Our second camera was our specialty camera. It was a Panasonic LUMIX that was very small and that our DP loved. It's a small camera that did all these specialty shots that were very subjective, like shooting these memory shots. It's a very intimate camera that has specific things that you can do that don't feel so obtrusive with a RED. We even enhanced the subjectivity by using a lens baby on the LUMIX that allowed us to get this tilt-shift vaseline look around the edges.

Michael Felker and Jacob Rosenthal (producer)

Via Michael Felker

No Film School: It looked like those memory shots in The Assassination of Jesse James.

Michael Felker: That was one of our references. We watched a lot of that in Assassination, and was just like, “Wow, we just love this look that's happening here.” It gave us the idea that even the camera was thinking about things, remembering them, and piecing together what the movie means. So yeah, it was incredible. Glad you caught it.

No Film School: What other films inspired this project? Did you take inspiration from any other time-traveling films or books or anything?

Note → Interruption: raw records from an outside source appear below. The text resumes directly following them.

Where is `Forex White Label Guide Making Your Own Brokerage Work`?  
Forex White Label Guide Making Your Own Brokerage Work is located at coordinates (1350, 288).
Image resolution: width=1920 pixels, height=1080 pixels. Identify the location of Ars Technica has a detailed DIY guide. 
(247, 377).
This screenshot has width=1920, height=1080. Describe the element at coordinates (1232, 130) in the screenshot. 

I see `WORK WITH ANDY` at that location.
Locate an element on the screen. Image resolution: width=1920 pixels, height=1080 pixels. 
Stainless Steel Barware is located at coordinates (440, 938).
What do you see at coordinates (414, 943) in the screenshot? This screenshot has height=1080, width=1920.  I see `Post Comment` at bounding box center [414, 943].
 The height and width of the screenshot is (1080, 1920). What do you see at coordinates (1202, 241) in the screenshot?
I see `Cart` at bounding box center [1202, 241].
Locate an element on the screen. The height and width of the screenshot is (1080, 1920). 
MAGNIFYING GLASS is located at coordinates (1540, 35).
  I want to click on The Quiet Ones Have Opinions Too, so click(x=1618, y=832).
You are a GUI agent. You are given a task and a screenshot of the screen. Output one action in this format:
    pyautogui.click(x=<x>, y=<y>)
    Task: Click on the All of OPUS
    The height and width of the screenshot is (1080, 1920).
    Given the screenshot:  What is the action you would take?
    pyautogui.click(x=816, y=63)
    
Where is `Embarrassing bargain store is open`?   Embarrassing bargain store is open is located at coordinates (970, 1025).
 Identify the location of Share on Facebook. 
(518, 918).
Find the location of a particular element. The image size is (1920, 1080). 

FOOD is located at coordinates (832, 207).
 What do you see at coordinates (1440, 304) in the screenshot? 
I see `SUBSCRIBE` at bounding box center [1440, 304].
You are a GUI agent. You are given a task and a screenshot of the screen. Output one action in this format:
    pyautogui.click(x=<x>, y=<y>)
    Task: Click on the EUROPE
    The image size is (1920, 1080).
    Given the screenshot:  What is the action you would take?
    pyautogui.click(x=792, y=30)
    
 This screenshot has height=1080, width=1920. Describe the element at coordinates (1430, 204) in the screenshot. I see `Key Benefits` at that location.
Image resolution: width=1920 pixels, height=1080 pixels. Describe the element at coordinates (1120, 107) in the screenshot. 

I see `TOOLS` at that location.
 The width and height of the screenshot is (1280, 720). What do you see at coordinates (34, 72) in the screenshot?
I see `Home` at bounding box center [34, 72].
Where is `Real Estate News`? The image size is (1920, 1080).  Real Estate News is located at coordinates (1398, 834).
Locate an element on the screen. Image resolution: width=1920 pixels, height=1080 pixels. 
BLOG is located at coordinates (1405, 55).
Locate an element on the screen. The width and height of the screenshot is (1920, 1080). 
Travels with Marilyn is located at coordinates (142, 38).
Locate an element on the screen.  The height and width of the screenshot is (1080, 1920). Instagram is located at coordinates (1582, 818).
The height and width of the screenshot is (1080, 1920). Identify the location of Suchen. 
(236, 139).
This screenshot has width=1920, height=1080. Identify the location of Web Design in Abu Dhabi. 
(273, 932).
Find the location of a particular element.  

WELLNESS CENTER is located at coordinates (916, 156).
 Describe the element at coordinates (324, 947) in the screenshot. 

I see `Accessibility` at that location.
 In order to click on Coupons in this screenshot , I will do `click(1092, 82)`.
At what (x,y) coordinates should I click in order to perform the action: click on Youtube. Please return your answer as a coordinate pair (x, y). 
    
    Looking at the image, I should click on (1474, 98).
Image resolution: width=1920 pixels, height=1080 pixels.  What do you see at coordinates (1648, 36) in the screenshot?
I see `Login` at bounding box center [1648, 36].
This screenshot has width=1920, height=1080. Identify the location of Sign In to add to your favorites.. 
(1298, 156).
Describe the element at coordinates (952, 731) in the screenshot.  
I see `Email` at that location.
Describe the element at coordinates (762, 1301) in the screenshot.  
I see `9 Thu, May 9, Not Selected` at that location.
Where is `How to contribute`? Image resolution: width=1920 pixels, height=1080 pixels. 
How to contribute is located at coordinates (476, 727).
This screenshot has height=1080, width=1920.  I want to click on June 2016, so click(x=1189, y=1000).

Michael Felker: Yeah, I mean I love The Matrix. It wasn't an inspiration exactly, but it's always an influence on me, especially in what ways you could push the medium. It was one of the first movies I saw that got me into movies. It made me feel like I can push through multiple frontiers, not just in storytelling and what the script's about, but how you shoot things. And that movie is always my mantra whenever you make a movie, just try one thing you've never done before.

But for this movie specifically, there are three movies. Two of them came from forming a pitch, but there's a third movie that's a good companion piece that I thought about later. The first two movies were Looper and Blood Simple.

Looper is an incredible concept that shows a lot of lore beyond special effects. It’s very economical, because Looper is just a time travel movie that mostly just shows people with guns. You got a futuristic bike here, a telekinesis trick there, but the ideas and the concepts are so primal and raw on film. It's great editing, it's great practical makeup. It’s getting people doing stuff at just different times of day so to speak.

And then Blood Simple I think is just one of the most fun movies of all time. You have moment-to-moment things happening in that movie that genuinely surprise you. All the characters act with their guts and instincts that causes these crazy rippling repercussions and it’s incredibly entertaining but also very true to human nature.

And then the third movie that came up after writing the script that my lead actor Adam mentioned when he read the script, and I love this movie, is Timecrimes which came out in 2007. It's a low-budget horror sci-fi about a man who discovers a time machine on his land. And he's stuck in these infinite loops as he's trying to fix things that he did and inadvertently stopping something that may or may not be caused by him from another timeline... It's a maddeningly wonderful movie that is done basically on a plot of land with a couple of people and it’s incredibly fun and bewildering.

No Film School: All right, one final question. What advice do you have for any other filmmakers possibly wanting to explore time-travel projects?

Michael Felker: Just make things and then learn from your mistakes. There are mistakes I made and things I learned in this movie and there will be mistakes I make and things that I'll learn for the next one, but just go make those mistakes. Take your camera out, and see what good lighting can do, and what bad lighting could. How do you fix that? How do you shape that? Start trying crazy tricks, especially if you're in a sci-fi thriller. Start playing around with tricks, especially as an editor.

A lot of the greatest movies ever made involve getting creative with editing. So get into editing any way you can. Just go out there, fall on your face, fall on your face over and over and over and over again. Be proud that you're doing it and if you still love it, after all of it, you'll eventually make something so freaking cool. And it starts with you just doing anything you can with maybe $0 and go from there.